THE DATA =
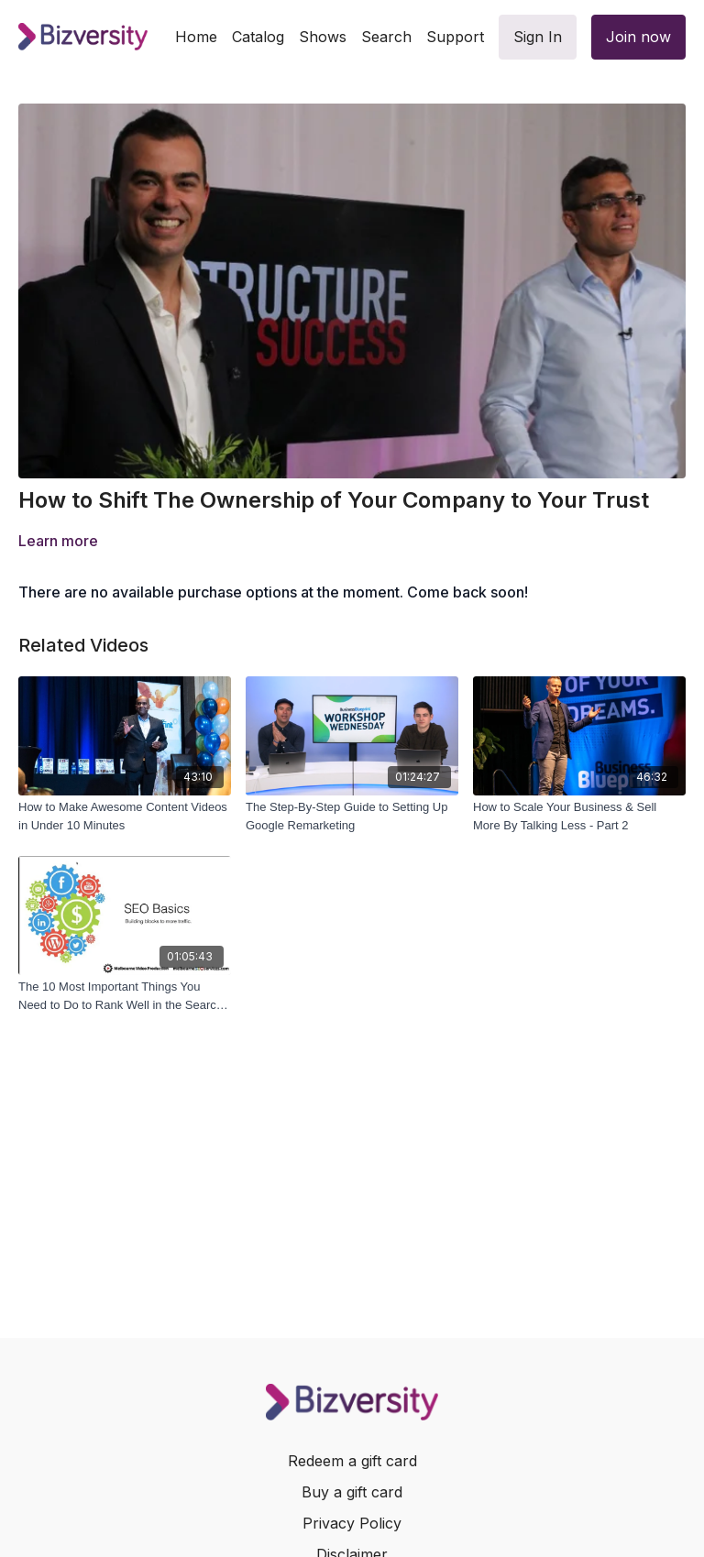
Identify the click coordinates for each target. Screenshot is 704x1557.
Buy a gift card (352, 1492)
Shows (322, 36)
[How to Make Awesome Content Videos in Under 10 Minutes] (124, 816)
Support (455, 36)
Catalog (258, 36)
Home (196, 36)
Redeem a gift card (352, 1461)
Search (386, 36)
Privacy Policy (352, 1523)
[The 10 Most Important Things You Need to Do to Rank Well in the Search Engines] (124, 996)
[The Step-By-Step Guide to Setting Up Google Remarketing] (352, 816)
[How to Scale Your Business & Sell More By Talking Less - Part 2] (579, 816)
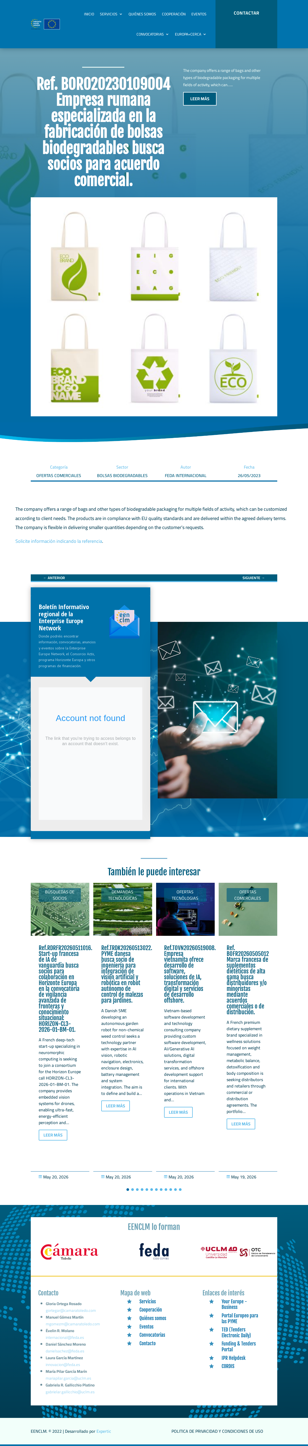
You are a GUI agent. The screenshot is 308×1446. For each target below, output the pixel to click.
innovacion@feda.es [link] (63, 1366)
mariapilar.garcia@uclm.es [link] (68, 1379)
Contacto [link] (147, 1343)
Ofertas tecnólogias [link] (185, 895)
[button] (127, 1189)
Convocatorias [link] (150, 34)
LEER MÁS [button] (199, 99)
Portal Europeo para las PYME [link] (240, 1318)
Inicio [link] (89, 14)
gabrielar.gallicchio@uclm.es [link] (70, 1392)
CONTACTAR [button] (246, 13)
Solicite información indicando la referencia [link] (58, 541)
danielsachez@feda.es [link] (65, 1353)
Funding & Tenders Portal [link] (239, 1346)
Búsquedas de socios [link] (59, 895)
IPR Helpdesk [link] (233, 1358)
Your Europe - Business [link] (234, 1304)
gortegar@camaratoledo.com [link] (71, 1317)
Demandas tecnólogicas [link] (122, 895)
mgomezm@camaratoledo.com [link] (73, 1329)
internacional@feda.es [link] (65, 1341)
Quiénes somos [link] (142, 14)
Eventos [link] (198, 14)
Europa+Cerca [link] (188, 34)
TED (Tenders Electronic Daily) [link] (236, 1332)
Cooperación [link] (174, 14)
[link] (54, 578)
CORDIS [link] (228, 1366)
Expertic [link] (103, 1431)
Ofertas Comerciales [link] (247, 895)
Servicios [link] (108, 14)
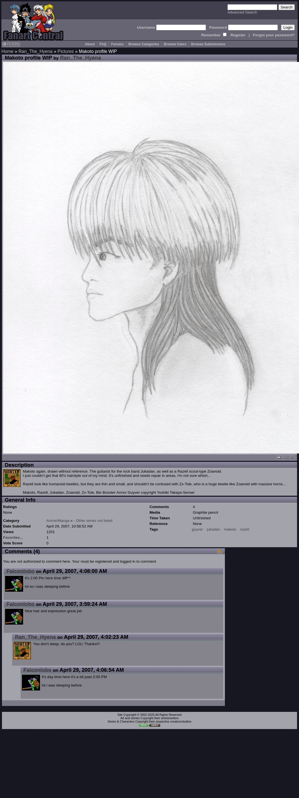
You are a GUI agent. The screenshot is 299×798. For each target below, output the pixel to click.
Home (7, 51)
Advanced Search (242, 12)
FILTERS (11, 44)
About (90, 44)
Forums (117, 44)
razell (244, 529)
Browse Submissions (208, 44)
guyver (197, 529)
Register (238, 35)
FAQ (103, 44)
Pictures (65, 51)
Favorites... (13, 537)
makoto (230, 529)
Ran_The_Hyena (35, 51)
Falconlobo (20, 571)
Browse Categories (144, 44)
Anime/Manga (57, 520)
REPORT (285, 457)
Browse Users (175, 44)
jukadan (213, 529)
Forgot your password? (274, 35)
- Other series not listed (93, 520)
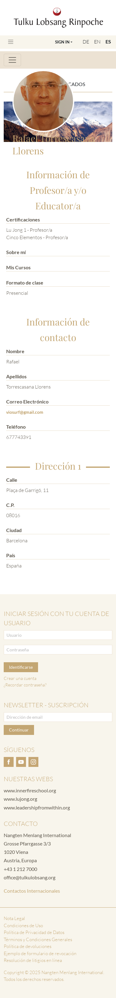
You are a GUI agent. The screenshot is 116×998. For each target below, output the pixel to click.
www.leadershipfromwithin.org (37, 807)
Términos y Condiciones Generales (38, 939)
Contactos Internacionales (32, 891)
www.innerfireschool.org (30, 790)
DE (86, 42)
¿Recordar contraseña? (25, 684)
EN (97, 42)
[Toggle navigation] (11, 41)
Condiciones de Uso (23, 925)
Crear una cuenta (20, 678)
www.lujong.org (20, 799)
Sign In (62, 41)
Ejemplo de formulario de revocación (40, 953)
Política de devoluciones (27, 946)
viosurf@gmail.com (24, 412)
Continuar (19, 729)
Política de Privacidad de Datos (34, 932)
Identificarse (21, 667)
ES (108, 41)
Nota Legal (14, 918)
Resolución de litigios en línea (33, 960)
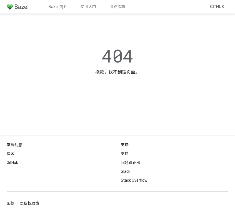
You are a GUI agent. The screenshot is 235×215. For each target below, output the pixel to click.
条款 (10, 203)
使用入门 (88, 6)
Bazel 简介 (58, 6)
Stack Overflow (134, 180)
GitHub (217, 6)
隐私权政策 (29, 203)
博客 (10, 153)
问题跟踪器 (130, 162)
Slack (125, 171)
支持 (125, 153)
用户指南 (117, 6)
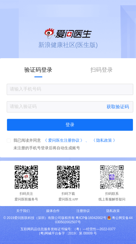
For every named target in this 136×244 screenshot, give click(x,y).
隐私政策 (113, 211)
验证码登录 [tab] (38, 70)
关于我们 (23, 211)
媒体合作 (53, 211)
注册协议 (83, 211)
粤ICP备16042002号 (91, 218)
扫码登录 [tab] (101, 70)
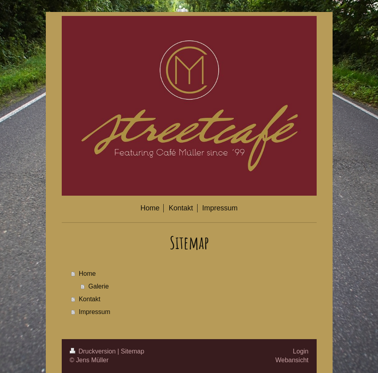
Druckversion (94, 351)
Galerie (98, 286)
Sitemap (132, 351)
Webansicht (291, 360)
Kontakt (89, 299)
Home (87, 273)
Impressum (94, 311)
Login (300, 351)
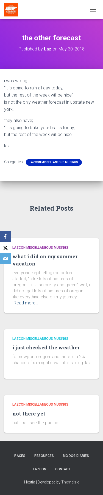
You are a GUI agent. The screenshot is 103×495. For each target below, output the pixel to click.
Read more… (26, 303)
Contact (62, 469)
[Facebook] (5, 236)
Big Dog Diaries (76, 456)
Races (19, 456)
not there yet (28, 413)
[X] (5, 247)
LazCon (39, 469)
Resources (44, 456)
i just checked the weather (46, 347)
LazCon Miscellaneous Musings (54, 162)
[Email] (5, 258)
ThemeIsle (70, 482)
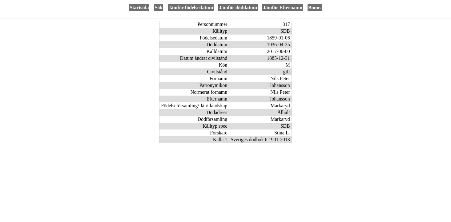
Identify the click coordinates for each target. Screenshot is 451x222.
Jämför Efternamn (282, 7)
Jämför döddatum (238, 7)
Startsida (139, 7)
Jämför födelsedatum (190, 7)
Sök (159, 7)
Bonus (314, 7)
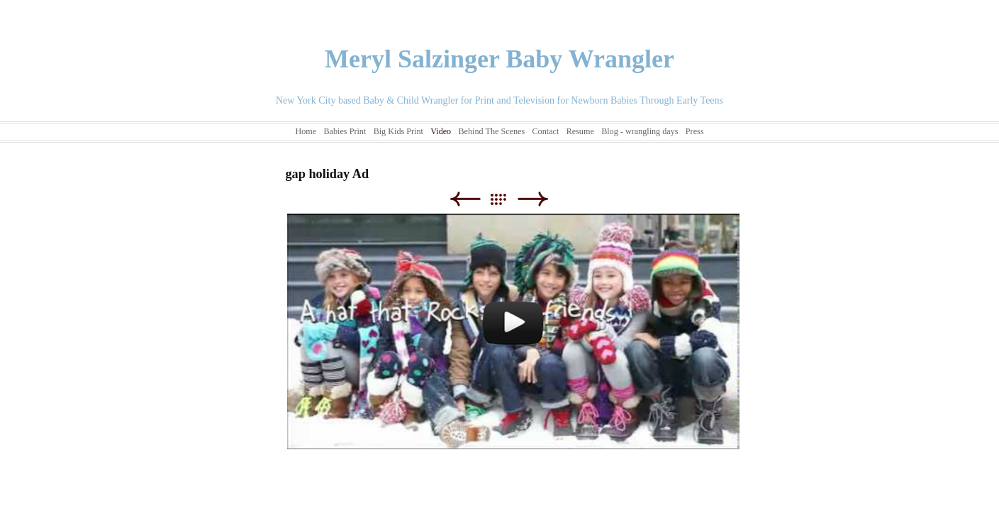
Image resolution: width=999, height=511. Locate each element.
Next (532, 199)
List (505, 199)
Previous (464, 199)
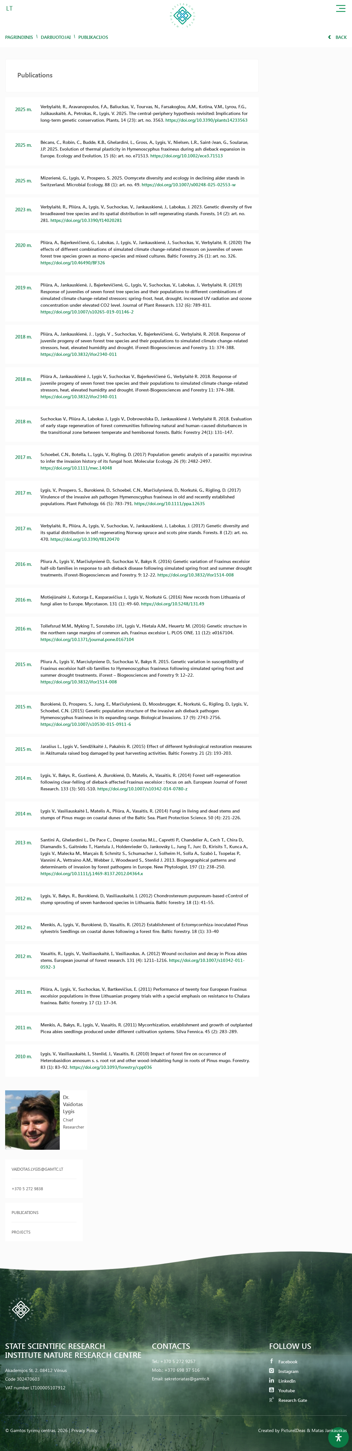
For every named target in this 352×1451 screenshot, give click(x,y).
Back (337, 37)
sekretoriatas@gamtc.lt (186, 1379)
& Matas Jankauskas (327, 1430)
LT (9, 8)
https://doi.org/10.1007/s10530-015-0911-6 (85, 724)
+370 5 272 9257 (178, 1361)
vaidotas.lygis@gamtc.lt (37, 1169)
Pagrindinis (19, 37)
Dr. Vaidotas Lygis (73, 1104)
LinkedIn (282, 1381)
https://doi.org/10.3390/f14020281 (86, 220)
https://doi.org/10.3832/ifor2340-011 (78, 354)
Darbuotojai (56, 37)
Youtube (282, 1390)
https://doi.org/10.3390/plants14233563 (206, 120)
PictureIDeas (293, 1430)
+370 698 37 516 (182, 1370)
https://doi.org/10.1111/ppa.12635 (169, 503)
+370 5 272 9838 (27, 1188)
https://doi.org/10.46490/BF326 (72, 262)
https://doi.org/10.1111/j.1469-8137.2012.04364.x (91, 873)
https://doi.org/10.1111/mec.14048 (76, 468)
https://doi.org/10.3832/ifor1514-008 (195, 575)
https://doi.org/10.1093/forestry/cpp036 (111, 1067)
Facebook (283, 1362)
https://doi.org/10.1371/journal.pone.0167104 (87, 639)
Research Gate (288, 1400)
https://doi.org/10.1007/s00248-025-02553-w (189, 184)
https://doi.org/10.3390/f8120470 (84, 539)
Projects (21, 1232)
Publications (25, 1212)
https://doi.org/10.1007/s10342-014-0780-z (142, 789)
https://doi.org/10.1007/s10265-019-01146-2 (87, 312)
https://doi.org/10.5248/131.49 (172, 604)
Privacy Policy (84, 1430)
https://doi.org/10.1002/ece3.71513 (186, 156)
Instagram (283, 1371)
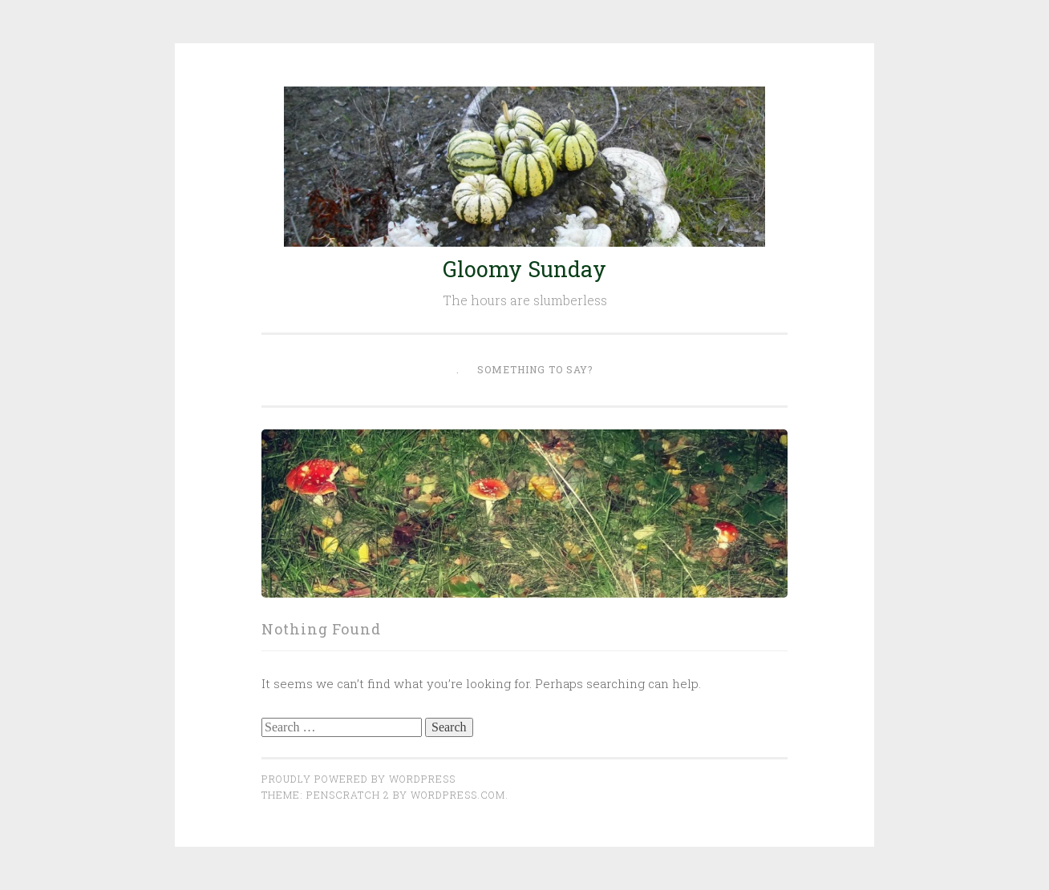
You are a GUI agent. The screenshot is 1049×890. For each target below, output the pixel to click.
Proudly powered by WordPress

YOUR TASK = Copy the entries starting with the line that contains "Forums (117, 44)" and going on through the line that contains "ThemeIsle (70, 482)", with "Galerie" replaced by "Gallery" and everything else unchanged. Leave the pictures out.

EXERCISE RESULT =
Forums (117, 44)
razell (244, 529)
Browse Submissions (208, 44)
guyver (197, 529)
Register (238, 35)
FAQ (103, 44)
Pictures (65, 51)
Favorites... (13, 537)
makoto (230, 529)
Ran_The_Hyena (35, 51)
Falconlobo (20, 571)
Browse Categories (144, 44)
Anime/Manga (57, 520)
REPORT (285, 457)
Browse Users (175, 44)
jukadan (213, 529)
Forgot your password? (274, 35)
- Other series not listed (93, 520)
You are a GUI agent. The screenshot is 116×998. For each target below, output the pixel to click.
www.leadershipfromwithin.org (37, 807)
Términos y Condiciones Generales (38, 939)
Contactos Internacionales (32, 891)
www.innerfireschool.org (30, 790)
DE (86, 42)
¿Recordar contraseña? (25, 684)
EN (97, 42)
[Toggle navigation] (11, 41)
Condiciones de Uso (23, 925)
Crear una cuenta (20, 678)
www.lujong.org (20, 799)
Sign In (62, 41)
Ejemplo de formulario de revocación (40, 953)
Política de devoluciones (27, 946)
viosurf@gmail.com (24, 412)
Continuar (19, 729)
Política de Privacidad de Datos (34, 932)
Identificarse (21, 667)
ES (108, 41)
Nota Legal (14, 918)
Resolución de litigios en línea (33, 960)
You are a GUI agent. The screenshot is 235×215. For each target below, output the pixel to click.
条款 (10, 203)
使用入门 (88, 6)
Bazel 简介 (58, 6)
Stack Overflow (134, 180)
GitHub (217, 6)
隐私权政策 (29, 203)
博客 (10, 153)
问题跟踪器 (130, 162)
Slack (125, 171)
支持 (125, 153)
用户指南 (117, 6)
For every named target in this 136×244 screenshot, give click(x,y).
隐私政策 (113, 211)
验证码登录 [tab] (38, 70)
关于我们 (23, 211)
媒体合作 (53, 211)
注册协议 (83, 211)
粤ICP备16042002号 (91, 218)
扫码登录 [tab] (101, 70)
Druckversion (94, 351)
Gallery (98, 286)
Sitemap (132, 351)
Webansicht (291, 360)
Kontakt (89, 299)
Home (87, 273)
Impressum (94, 311)
Login (300, 351)
You are a GUI agent. The screenshot is 103×495. For each target below, output the pixel to click.
Read more… (26, 303)
Contact (62, 469)
[Facebook] (5, 236)
Big Dog Diaries (76, 456)
Races (19, 456)
not there yet (28, 413)
[X] (5, 247)
LazCon (39, 469)
Resources (44, 456)
i just checked the weather (46, 347)
LazCon Miscellaneous Musings (54, 162)
[Email] (5, 258)
ThemeIsle (70, 482)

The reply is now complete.